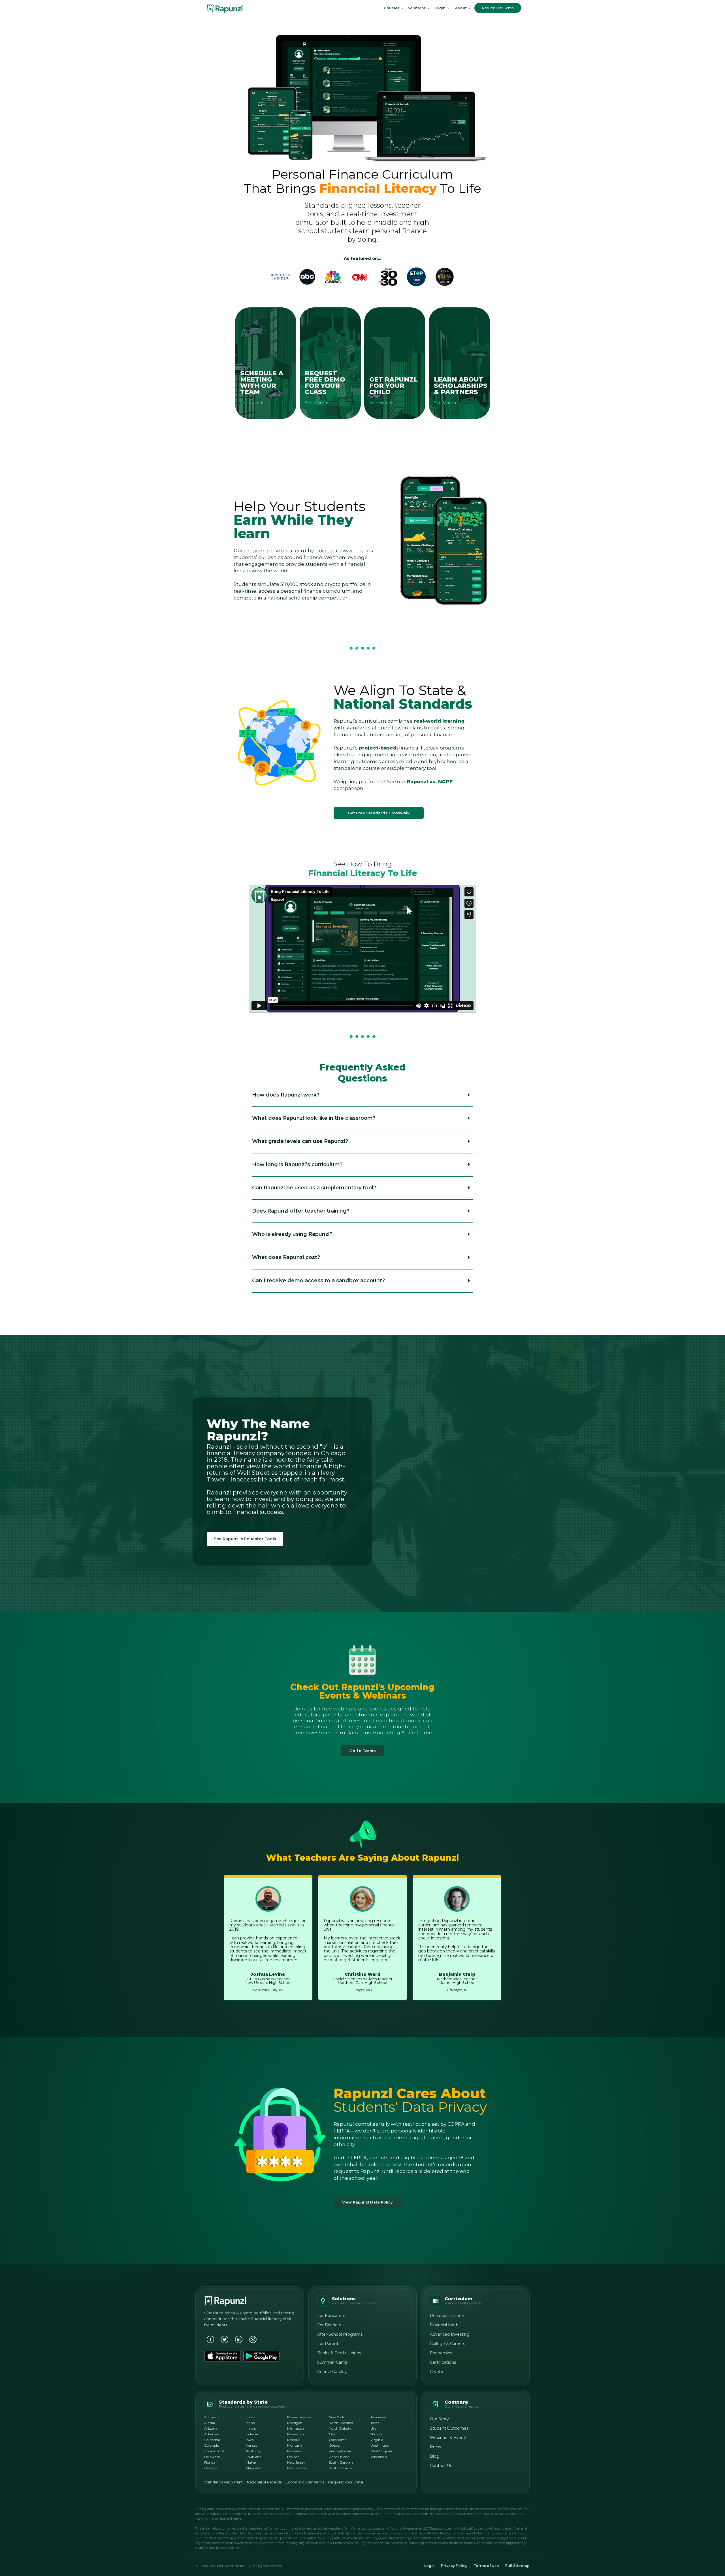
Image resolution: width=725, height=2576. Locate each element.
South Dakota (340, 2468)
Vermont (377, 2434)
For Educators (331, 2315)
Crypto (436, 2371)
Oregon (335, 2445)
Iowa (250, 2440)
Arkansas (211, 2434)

┄┄┄┄┄┄

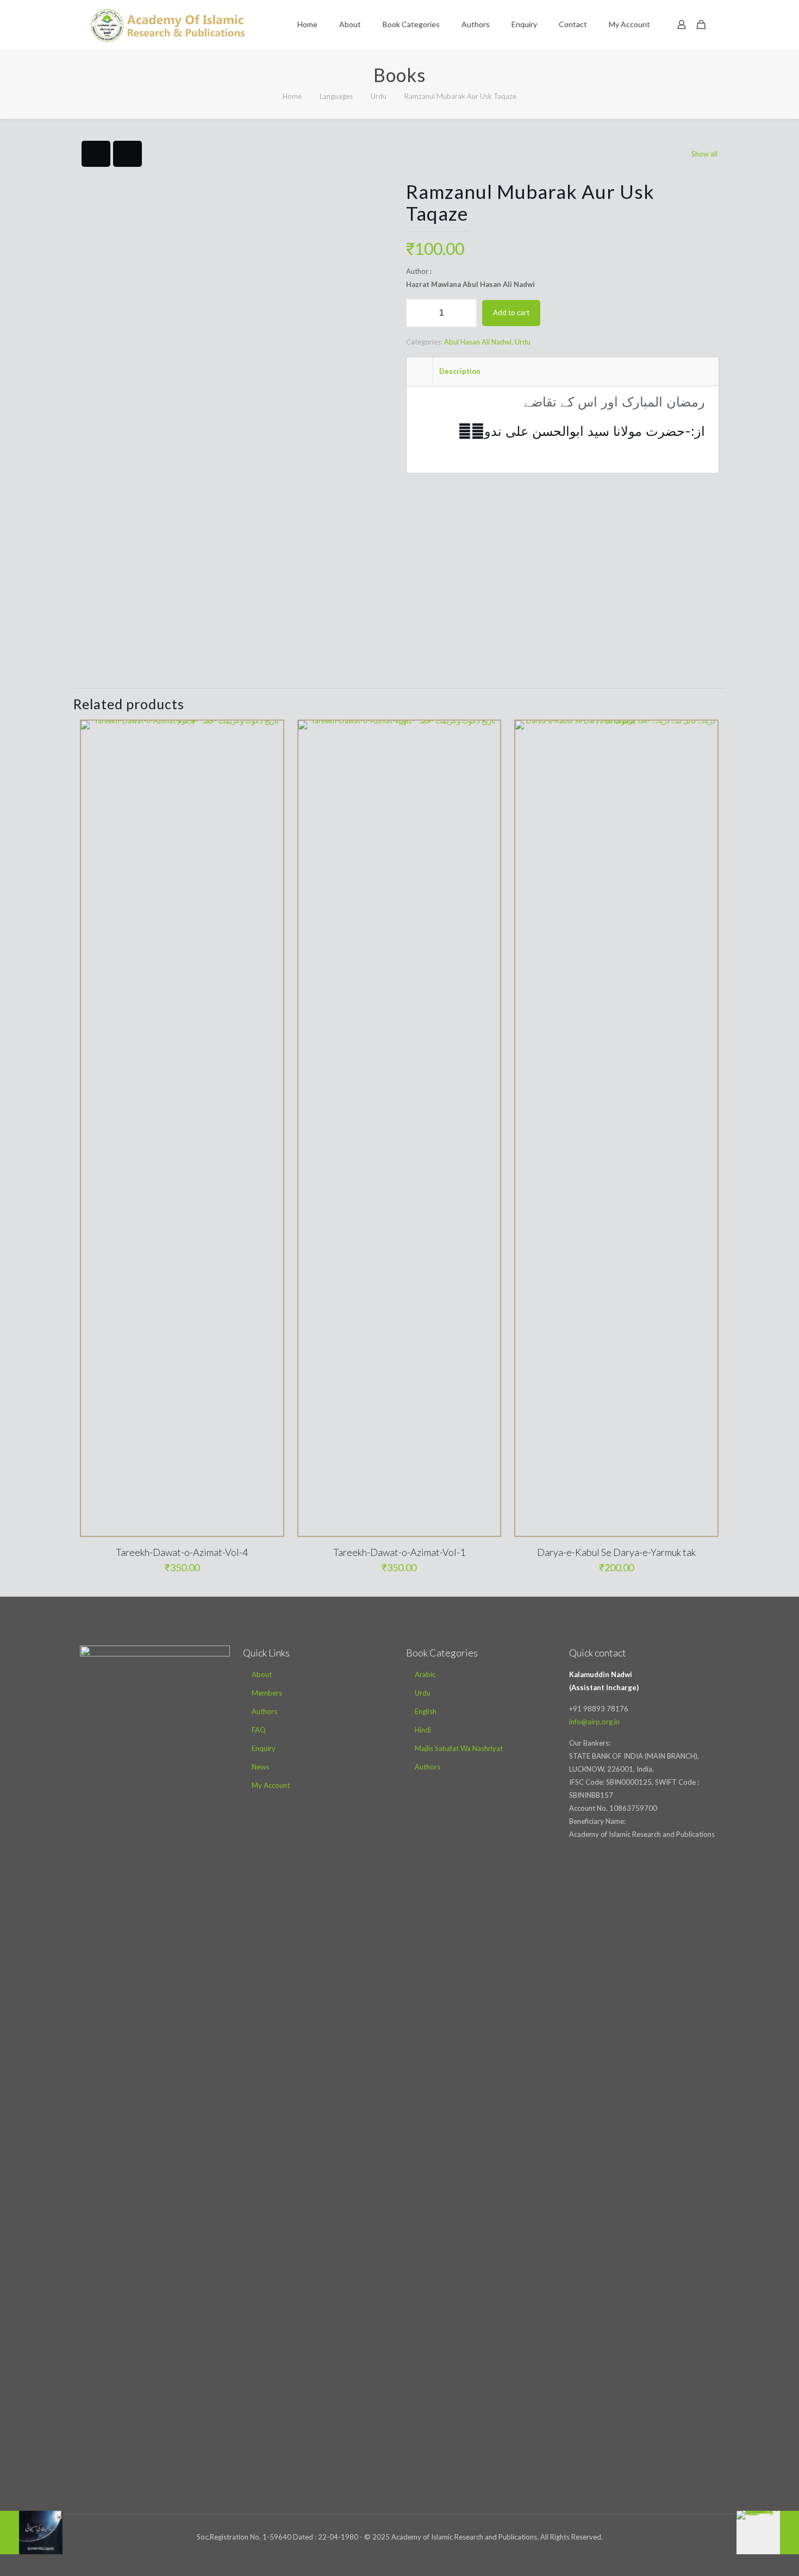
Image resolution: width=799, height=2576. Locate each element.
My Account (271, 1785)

┄┄┄┄┄┄

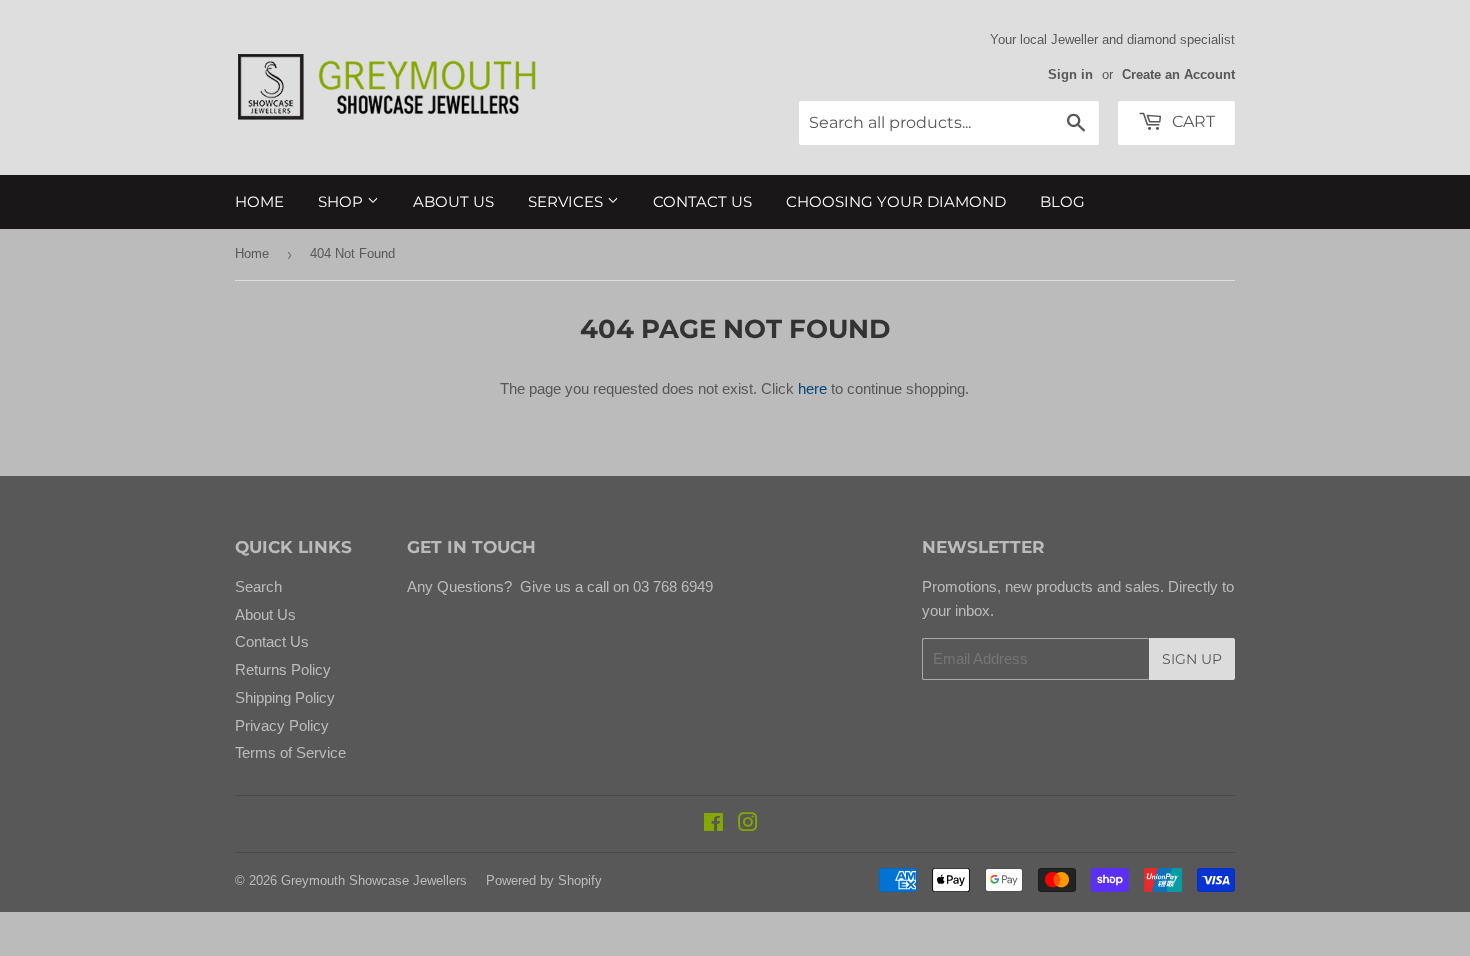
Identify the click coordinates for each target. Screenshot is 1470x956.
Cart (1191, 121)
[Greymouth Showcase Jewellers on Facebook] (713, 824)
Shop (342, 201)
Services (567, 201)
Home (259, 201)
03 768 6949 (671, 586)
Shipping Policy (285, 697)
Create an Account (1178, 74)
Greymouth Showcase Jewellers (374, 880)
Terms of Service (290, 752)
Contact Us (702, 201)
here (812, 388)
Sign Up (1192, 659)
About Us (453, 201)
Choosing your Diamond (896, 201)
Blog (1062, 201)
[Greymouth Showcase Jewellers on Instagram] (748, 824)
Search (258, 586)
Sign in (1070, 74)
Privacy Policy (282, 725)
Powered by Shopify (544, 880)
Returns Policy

┄┄┄┄┄┄

DIRECTIONS: Above are some records; copy exactly the lines from the one with "About Us (453, 201)" through the one with "Returns Policy", both included, and no others.

ANSWER AREA:
About Us (453, 201)
Choosing your Diamond (896, 201)
Blog (1062, 201)
[Greymouth Showcase Jewellers on Instagram] (748, 824)
Search (258, 586)
Sign in (1070, 74)
Privacy Policy (282, 725)
Powered by Shopify (544, 880)
Returns Policy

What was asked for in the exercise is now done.